Sur cette couverture, en guise de titre, je reconnais l’écriture tremblotante, non assurée, mais tout de même appliquée de mon mari :

Le souvenir, c’est la présence invisible.

Victor Hugo

J’ouvre le manuscrit artisanal, et le parcours machinalement, à la vitesse de l’éclair (ou plutôt, comme le dirait Lucas, « à la vitesse de Cars », sa voiture superhéros préférée du moment). Je tourne les pages aussi rapidement que mes yeux embués me le permettent, puis le referme en un claquement, sous le regard de mes spectateurs désormais muets.
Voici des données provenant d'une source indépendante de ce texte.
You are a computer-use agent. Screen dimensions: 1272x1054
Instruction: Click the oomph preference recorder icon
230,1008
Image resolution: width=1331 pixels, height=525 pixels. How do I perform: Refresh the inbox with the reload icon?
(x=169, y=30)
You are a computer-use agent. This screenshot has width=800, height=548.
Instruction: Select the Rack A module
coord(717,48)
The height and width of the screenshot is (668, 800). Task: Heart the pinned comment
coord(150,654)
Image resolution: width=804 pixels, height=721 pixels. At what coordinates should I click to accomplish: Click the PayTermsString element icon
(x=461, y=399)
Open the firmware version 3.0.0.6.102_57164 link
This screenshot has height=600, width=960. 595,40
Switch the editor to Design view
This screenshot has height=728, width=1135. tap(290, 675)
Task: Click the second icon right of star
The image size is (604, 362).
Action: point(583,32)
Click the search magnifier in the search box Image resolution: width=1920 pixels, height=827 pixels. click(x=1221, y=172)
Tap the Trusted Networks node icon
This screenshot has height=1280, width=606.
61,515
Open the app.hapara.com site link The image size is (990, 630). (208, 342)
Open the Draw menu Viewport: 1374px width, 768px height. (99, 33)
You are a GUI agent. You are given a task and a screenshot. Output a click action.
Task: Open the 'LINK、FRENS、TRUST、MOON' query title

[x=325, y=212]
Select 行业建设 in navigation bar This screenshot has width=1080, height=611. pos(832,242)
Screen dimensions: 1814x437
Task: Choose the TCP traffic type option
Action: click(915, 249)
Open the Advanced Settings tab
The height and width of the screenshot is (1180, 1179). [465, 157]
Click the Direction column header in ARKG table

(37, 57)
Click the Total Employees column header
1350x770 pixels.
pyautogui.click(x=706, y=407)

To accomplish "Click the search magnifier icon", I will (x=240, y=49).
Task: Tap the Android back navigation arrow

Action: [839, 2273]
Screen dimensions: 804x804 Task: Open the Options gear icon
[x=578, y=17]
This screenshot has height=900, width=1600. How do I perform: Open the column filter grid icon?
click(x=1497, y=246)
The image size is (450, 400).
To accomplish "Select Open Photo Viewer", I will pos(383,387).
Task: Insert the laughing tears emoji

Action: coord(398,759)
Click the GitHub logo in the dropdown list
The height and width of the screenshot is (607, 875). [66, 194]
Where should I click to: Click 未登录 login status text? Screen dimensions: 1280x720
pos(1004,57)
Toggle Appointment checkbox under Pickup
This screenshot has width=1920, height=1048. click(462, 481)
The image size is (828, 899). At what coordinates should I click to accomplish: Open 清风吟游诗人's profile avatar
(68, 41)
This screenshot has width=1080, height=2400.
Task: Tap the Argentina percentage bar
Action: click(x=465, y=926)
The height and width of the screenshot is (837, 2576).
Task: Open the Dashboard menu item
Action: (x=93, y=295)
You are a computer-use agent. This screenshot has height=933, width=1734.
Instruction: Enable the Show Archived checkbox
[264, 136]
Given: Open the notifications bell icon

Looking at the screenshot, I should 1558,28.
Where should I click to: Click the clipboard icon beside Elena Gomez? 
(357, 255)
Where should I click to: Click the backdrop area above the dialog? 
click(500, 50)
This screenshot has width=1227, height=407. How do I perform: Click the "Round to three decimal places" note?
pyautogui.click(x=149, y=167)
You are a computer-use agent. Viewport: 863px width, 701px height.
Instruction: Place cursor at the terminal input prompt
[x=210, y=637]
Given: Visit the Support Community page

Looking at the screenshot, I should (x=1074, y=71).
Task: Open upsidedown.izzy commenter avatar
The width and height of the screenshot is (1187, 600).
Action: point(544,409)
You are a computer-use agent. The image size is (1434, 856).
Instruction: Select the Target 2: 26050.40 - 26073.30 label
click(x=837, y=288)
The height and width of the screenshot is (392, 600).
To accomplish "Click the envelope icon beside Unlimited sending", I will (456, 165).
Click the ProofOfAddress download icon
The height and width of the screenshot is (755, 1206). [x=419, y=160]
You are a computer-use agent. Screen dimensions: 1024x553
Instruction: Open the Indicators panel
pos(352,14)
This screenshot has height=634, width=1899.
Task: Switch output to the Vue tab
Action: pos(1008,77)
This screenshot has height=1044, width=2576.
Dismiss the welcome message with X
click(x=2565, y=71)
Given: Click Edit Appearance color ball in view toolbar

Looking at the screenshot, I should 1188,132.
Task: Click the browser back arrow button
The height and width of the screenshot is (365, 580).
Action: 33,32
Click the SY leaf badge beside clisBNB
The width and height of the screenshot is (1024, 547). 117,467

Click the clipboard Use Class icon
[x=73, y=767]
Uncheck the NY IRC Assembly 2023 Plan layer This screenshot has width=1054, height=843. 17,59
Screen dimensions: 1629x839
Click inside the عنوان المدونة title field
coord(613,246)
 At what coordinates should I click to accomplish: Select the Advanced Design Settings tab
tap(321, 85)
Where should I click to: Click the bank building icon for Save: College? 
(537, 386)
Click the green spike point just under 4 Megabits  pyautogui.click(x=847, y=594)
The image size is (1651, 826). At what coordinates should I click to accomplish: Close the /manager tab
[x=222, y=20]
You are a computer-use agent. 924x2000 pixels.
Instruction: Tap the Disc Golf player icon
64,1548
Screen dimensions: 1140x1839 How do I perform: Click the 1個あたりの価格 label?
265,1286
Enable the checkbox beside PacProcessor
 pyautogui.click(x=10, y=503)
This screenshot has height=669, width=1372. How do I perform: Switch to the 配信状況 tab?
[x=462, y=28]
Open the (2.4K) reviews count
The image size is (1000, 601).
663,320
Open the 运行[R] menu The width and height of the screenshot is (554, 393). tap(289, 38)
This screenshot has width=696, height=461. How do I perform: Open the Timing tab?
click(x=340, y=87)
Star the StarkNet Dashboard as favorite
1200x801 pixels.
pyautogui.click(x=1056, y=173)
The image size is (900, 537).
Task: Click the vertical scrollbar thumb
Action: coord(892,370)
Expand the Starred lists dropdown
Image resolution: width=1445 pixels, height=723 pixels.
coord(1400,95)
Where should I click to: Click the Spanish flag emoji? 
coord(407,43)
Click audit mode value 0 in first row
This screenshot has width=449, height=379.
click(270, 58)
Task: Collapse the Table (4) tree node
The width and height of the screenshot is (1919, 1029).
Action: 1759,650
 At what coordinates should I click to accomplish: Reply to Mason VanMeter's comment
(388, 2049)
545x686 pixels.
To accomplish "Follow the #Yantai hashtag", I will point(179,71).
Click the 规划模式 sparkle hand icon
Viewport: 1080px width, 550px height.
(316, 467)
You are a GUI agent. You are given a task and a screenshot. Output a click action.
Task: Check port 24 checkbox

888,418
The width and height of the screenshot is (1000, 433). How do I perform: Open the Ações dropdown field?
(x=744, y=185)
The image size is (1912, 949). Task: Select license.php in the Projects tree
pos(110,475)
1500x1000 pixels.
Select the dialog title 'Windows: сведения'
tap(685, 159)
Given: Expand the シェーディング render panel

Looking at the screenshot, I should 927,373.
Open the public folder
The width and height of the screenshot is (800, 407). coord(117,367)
En plein dans le mille. Touchée, coulée. Mes yeux se remplissent de larmes que je ne parviens pas à ravaler. L’une d’elles vient rouler sur mon nez, mes lèvres goût chocolat, mon menton, et avant que je n’aie le temps de la capturer en vol, vient s’écraser sur l’encre noire du feutre avec lequel Antoine avait écrit ces quelques mots, marquant ainsi à jamais la page par un effet buvard.

Il m’a surprise. Une nouvelle fois. Après tant d’années partagées, d’épreuves traversées, de cadeaux échangés, il réussit encore à me surprendre.

Ce livre est en réalité un album photos, épais de plusieurs dizaines de pages, sur lesquelles sont imprimées, pêle-mêle, des photos de mes 32 années passées.

À l’intérieur du livre, sur la deuxième de couverture, une citation de Lacordaire : « Le souvenir, c’est la présence dans l’absence, c’est la parole dans le silence, c’est le retour sans fin d’un bonheur passé, auquel le cœur donne l’immortalité. »

Hors de question de partager avec quiconque le plaisir de ma découverte. Je promets à mon frère Léo de le lui montrer dans quelques jours. Mais avant, je veux prendre le temps égoïste de m’y plonger et de le déguster.

J’ai 33 ans et quelques heures maintenant.

J’ai toujours peur de mourir, mais je n’ai désormais plus peur d’oublier.